**WORK INSTRUCTION 1:**
In the excerpt on Miriam Haley's letters below, what age did William reach on the birthday Miriam mentions?
**WORK INSTRUCTION 2:**
Please carry on the excerpt on Miriam Haley's letters from where it stops, keeping its style of short summary paragraphs.

**EXCERPT:**
****************************************
She and her brother-in-law, Seth Douglas, took Billy to see the doctor, whom she calls the old pirate, who gives a mysterious diagnosis of a "contraction with the head and the stomach which causes fits."

She also visits a Dr. Bonny who gives contradictory advice. She decides to try Dr. Robins' medicine for a while saying that she wants "to have all the faith I can for you know I never had much in him," an agonizing decision for her to make without her husband there to help.

Miriam continues with news about the farm. But she does not have to manage it alone; relatives help out and she has a hired man named Joe.

She closes with some good news about their daughter Sarah who turned 6 the day before and is the "smartest reader in her class."


14
Letter from Miriam Haley to William Haley, Jr., Sebago, 1865

Letter from Miriam Haley to William Haley, Jr., Sebago, 1865

Item 68147 info
Sebago Historical Society

Miriam writes on June 28 that Billy is better. She took him back to the doctor who said he thought he was better. She states emphatically, "I know he is."

She mentions that she tried to take him to meeting in the morning but he had "so much business" she took him out for a walk.

She adds a note to the letter on Monday morning, "We have milked and churned... so good morning."


15
Letter from Miriam Haley to her husband William, 1865

Letter from Miriam Haley to her husband William, 1865

Item 68443 info
Sebago Historical Society

Miriam reports that Billy continues better, not having had a fit for two weeks. She mentions that it is July 2 and she is thinking of William's birthday. He turned 40.

She is anxious for a letter from him. It has been two weeks since the last one.

Her letter is filled with farm and weather news. She is quite proud of "what I have done with my cows" making butter to sell and two cheeses "to eat through haying."

She wishes he could have a taste of it but adds stoically "but it is no use to wish."


16
Letter from Miriam Haley to her husband William, 1865

Letter from Miriam Haley to her husband William, 1865

Item 68446 info
Sebago Historical Society

On July 9 Miriam writes that Billy has had a slight relapse of his illness but his spasms are not "so bad as they was before."

She says he is learning to talk and "will say all the Alphabet quite plain."

The money he sent arrived safely and she states "I shall be as prudent of it as I can." She lists the bills they owe and says "I must pay with my butter."

She mentions that her nephew Lorenzo (Gammon) is on his way home.
****************************************
**DATA SUPPLIED:**
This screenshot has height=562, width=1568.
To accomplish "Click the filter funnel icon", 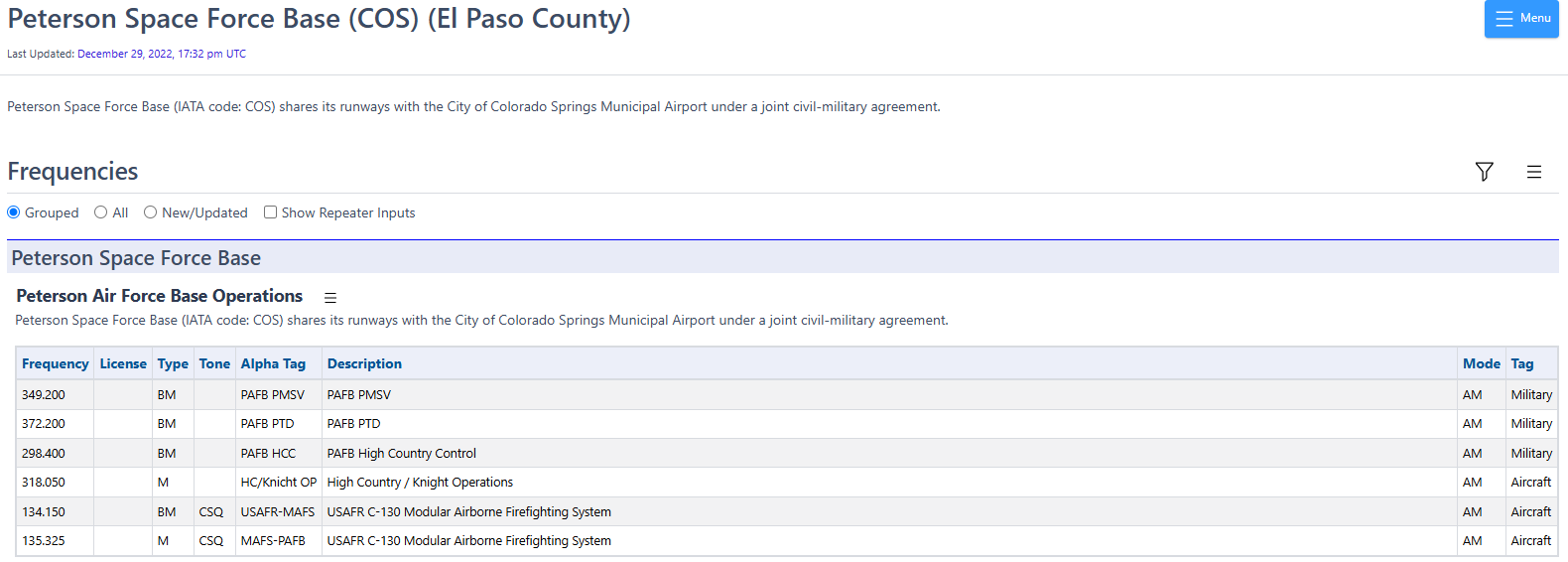I will 1484,172.
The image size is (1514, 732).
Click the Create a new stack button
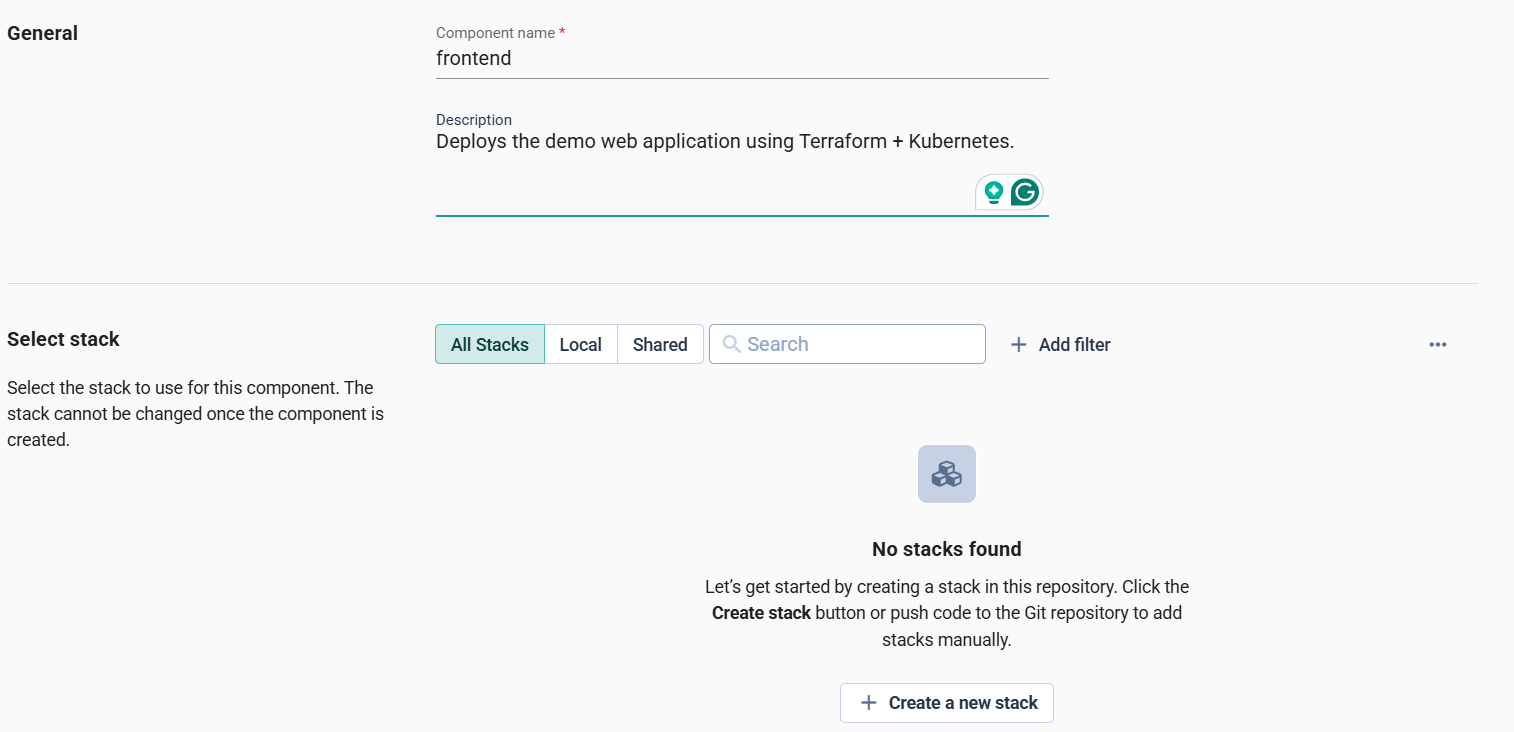coord(946,703)
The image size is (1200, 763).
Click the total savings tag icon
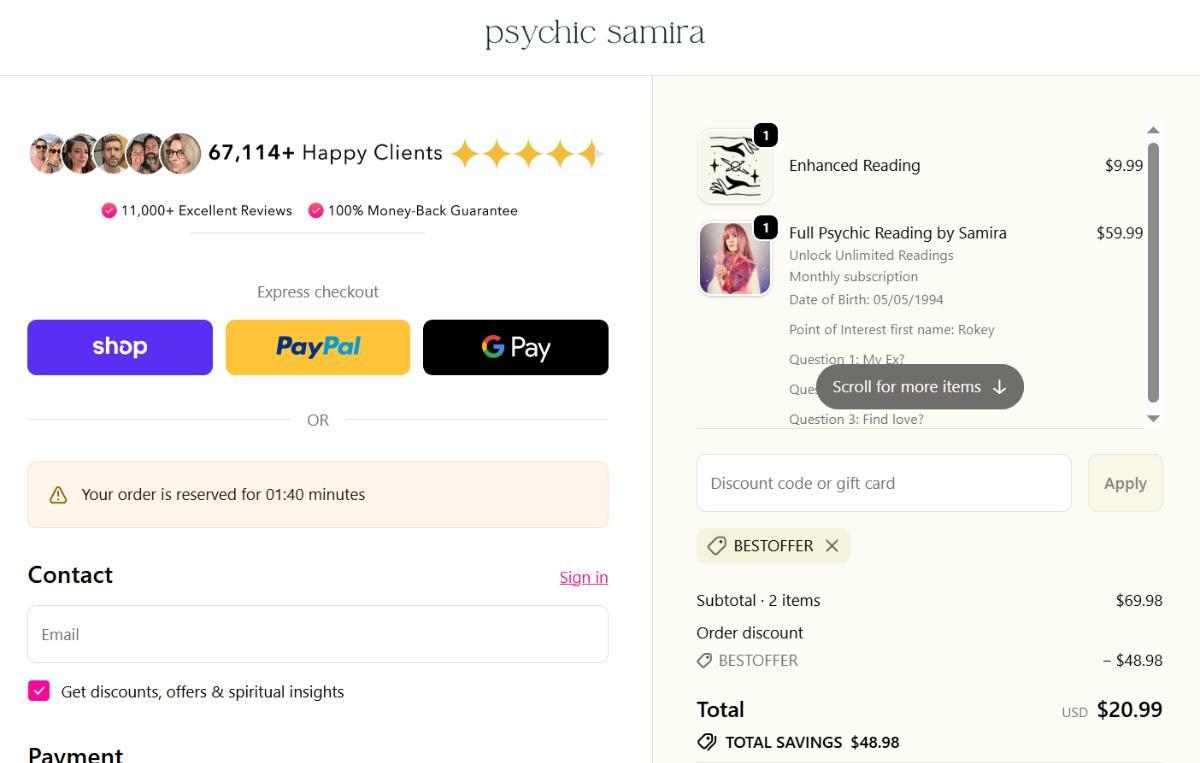(x=707, y=742)
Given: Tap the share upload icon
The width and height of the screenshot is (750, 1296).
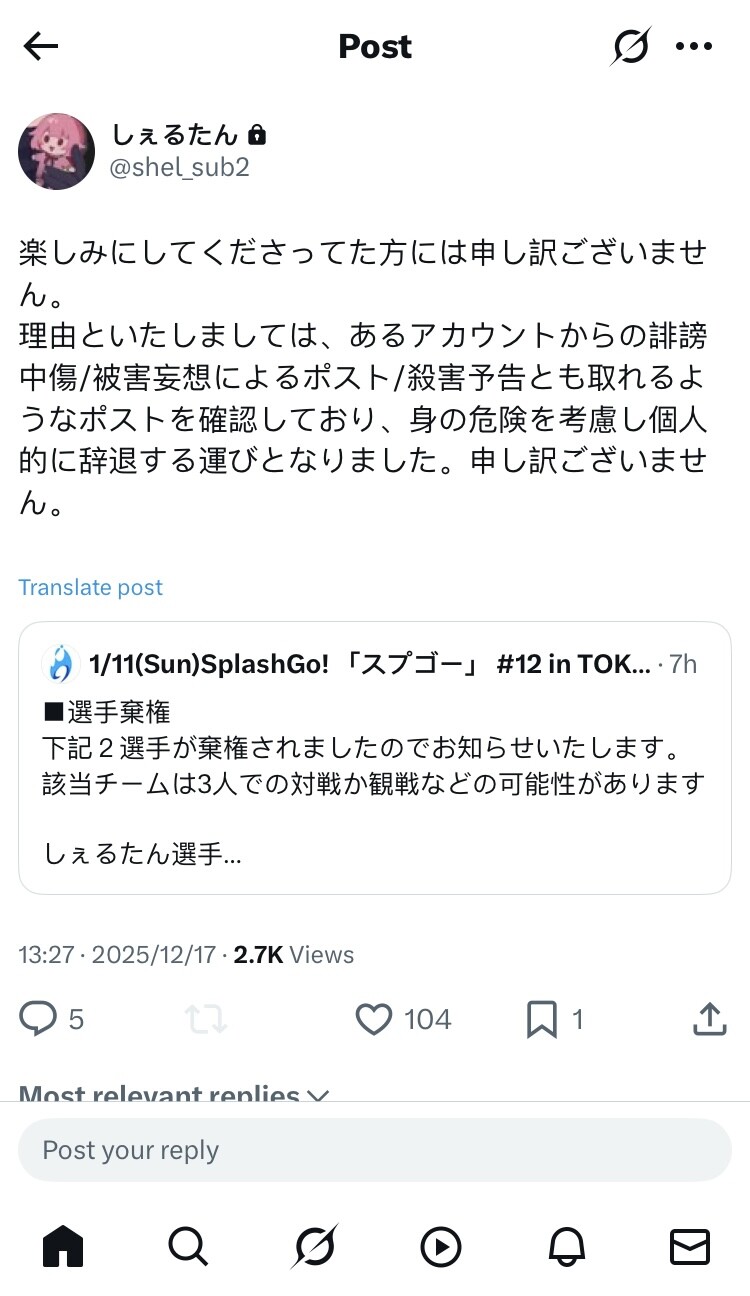Looking at the screenshot, I should pos(709,1019).
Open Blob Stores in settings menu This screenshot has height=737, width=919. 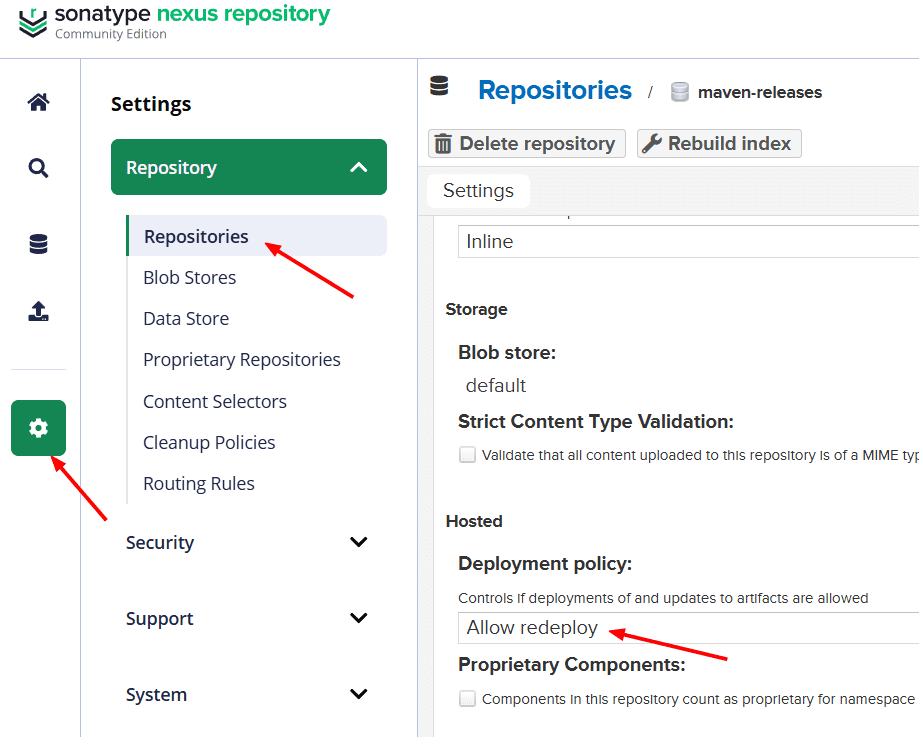pyautogui.click(x=189, y=277)
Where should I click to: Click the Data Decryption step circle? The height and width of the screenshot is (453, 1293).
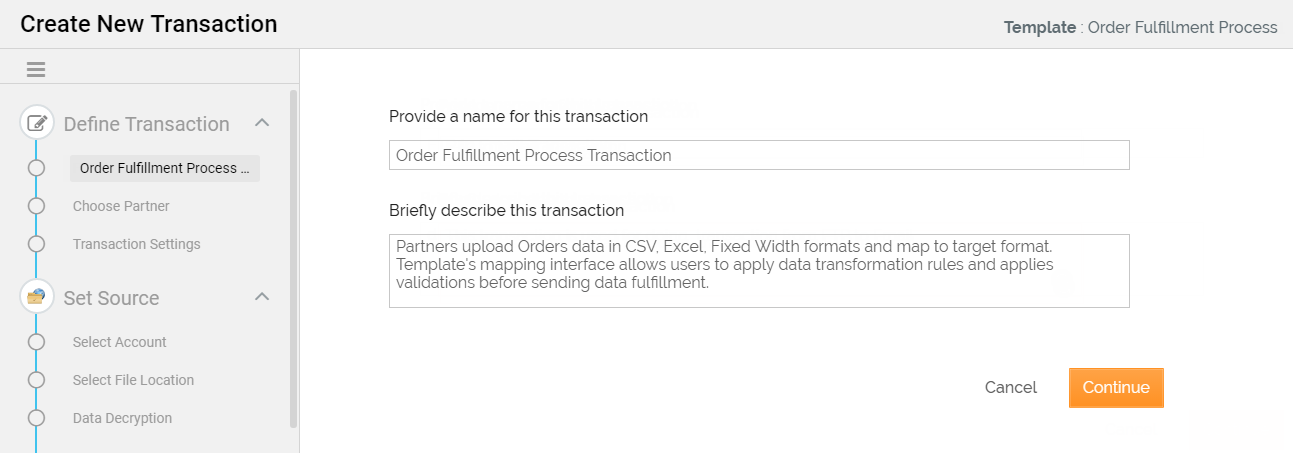pos(37,418)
****************************************
**EXPECTED OUTPUT 1:**
He turned 40.

**EXPECTED OUTPUT 2:**
17
William Haley letter from Savannah to his daughter Elzira, 1865

William Haley letter from Savannah to his daughter Elzira, 1865

Item 68524 info
Sebago Historical Society

William writes Elzira on July 10 that he has been sick with colic and "then the Diarreah sot in." He takes only a few of the doctor's pills and cures himself with brandy and sugar.

He includes some parental advice saying he hopes she has a good teacher because he wants her to improve all she can.

He intends for her to go to school in the fall in Gorham but "untill I get home I want you to stay with Mother & help her all you can be a good girl and you will not loose anything by it."


18
Letter from William Haley to his daughter Elzira, 1865

Letter from William Haley to his daughter Elzira, 1865

Item 68529 info
Sebago Historical Society

William starts this letter July 31 and finishes it August 2.

He writes that he is well and spends and has been on patroll in Savannah with his regiment.

He wonders why Elzira did not get a ten dollar bill he thought he sent but is going to send another one along with an additional five dollar bill.

His concern with the farm is evident. He asks many questions about the haying, the other crops and the colt and the cattle. He instructs her to "tell Joseph to girt the oxen & steers & write me how large they are."

William was mustered out of the infantry with his company less than two weeks later on August 20, 1865 and went home to his farm and family.

He lived to age 72 finally succumbing to the illness he contracted while fighting in Louisiana.


19
William Haley, Jr. farmhouse, Sebago, ca. 1890

William Haley, Jr. farmhouse, Sebago, ca. 1890

Item 70027 info
Sebago Historical Society

The Haley Family Farm, still inhabited, has a three-story barn and many bedrooms. William and Miriam Haley are buried farther down Convene Road in Haley Cemetery.